The Thomistic doctrine of simplicity can be summarized as that everything in God is God. In this respect, there are some aspects to mention. From the very beginning in Summa Theologica I.3, a.1, Aquinas suggests that the language one should use to describe God must be analogical — that is, we should understand religious language as a comparison between spiritual and corporeal realities. Thus, for Aquinas, the Doctrine of the Analogy is the best way to approach religious language or God-talk, so he seems to reject any univocal approach when he refers to God. Also, Aquinas’s approach to divine attributes is strongly shaped by the idea that God is pure act and that anything else is a complexity of act and potentiality. The importance of these two principles is that they permeate the whole Thomistic discussion of DDS.
When Aquinas moves on to Article 2 regarding of whether God is a complexity of form and matter, he makes clear that this question should be answered negatively. However, Aquinas argues that not all forms are composite of matter. God, for example, is a self-subsisting form (ipsum esse subsistens). With this claim, Aquinas strengthens his overall argument in favor of DDS by not locating God and creatures in a continuum of being.
The discussion in Articles 3 and 6 of Summa Theologica I.3 constitutes perhaps the central debate regarding divine simplicity. In Article 3, Aquinas discusses whether God is the same as His essence or nature. Aquinas rejects the notion that God is a subject having an essence as it is observed in the created order. Aquinas claims that as God is not a composition of form and matter, so the observed principle in creatures does not apply to Him. For God his form coincides with His nature. This makes that God is called to be both life and a living thing. With this in mind, Aquinas argues that anything predicated of God is God, a central core of DDS. Similar to Article 3, Aquinas reinforces his argument in favor of divine simplicity in his Article 4. He analyzes whether God essence and existence are the same in God. In this respect, Aquinas offers a positive answer. Aquinas argues God is identical to his existence and essence. In Article 6, Aquinas argues that God cannot have any accidental properties because he is the ultimate cause of things and there is not a thing in Him which it has been caused. This Article is of significance to our study in the sense that modern philosophy in the analytic tradition has usually understood the term ‘accidents’ in a modern sense, leading to a misinterpretation of Aquinas’s understanding of divine simplicity.

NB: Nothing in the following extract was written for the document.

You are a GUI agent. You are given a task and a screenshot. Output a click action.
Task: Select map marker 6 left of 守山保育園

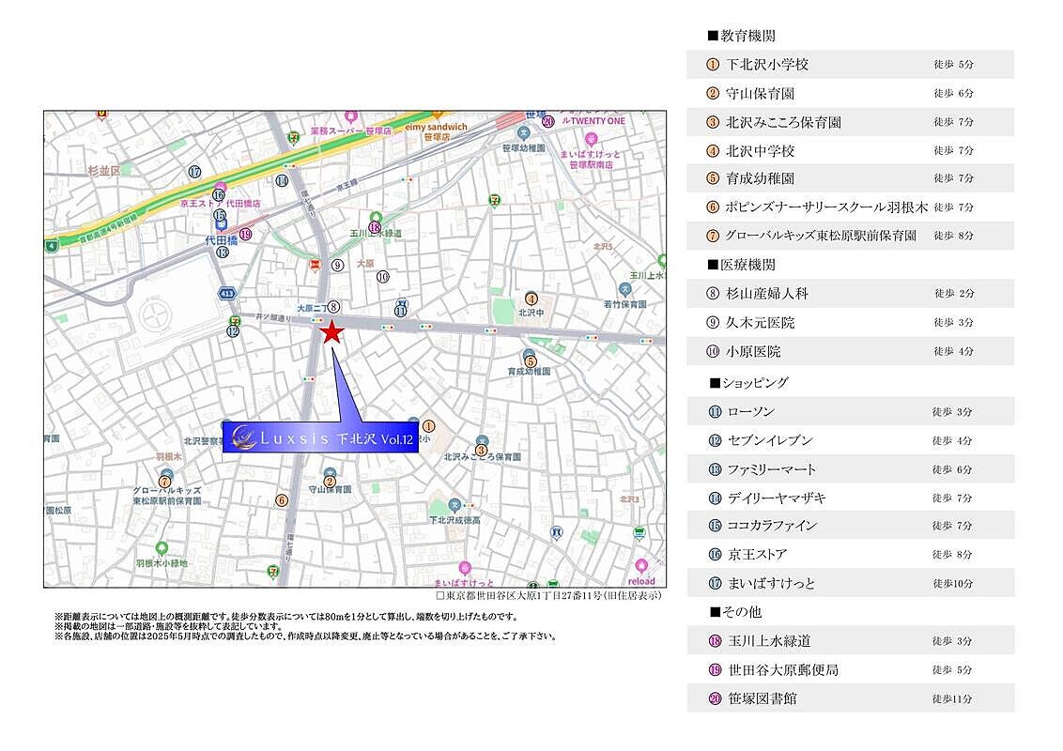[x=282, y=500]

Overall, the importance of Question 3 and the Articles mentioned above is that Aquinas connects the doctrine of simplicity to other attributes of God, including God’s aseity and sovereignty, besides offering a solid argument against a pantheist/panentheistic understanding of God. As one observes, the medieval terms and concepts are a delicate issue with which the philosopher or theologian must deal. It is easy that such an issue might lead to serious confusion when interpreting Aquinas.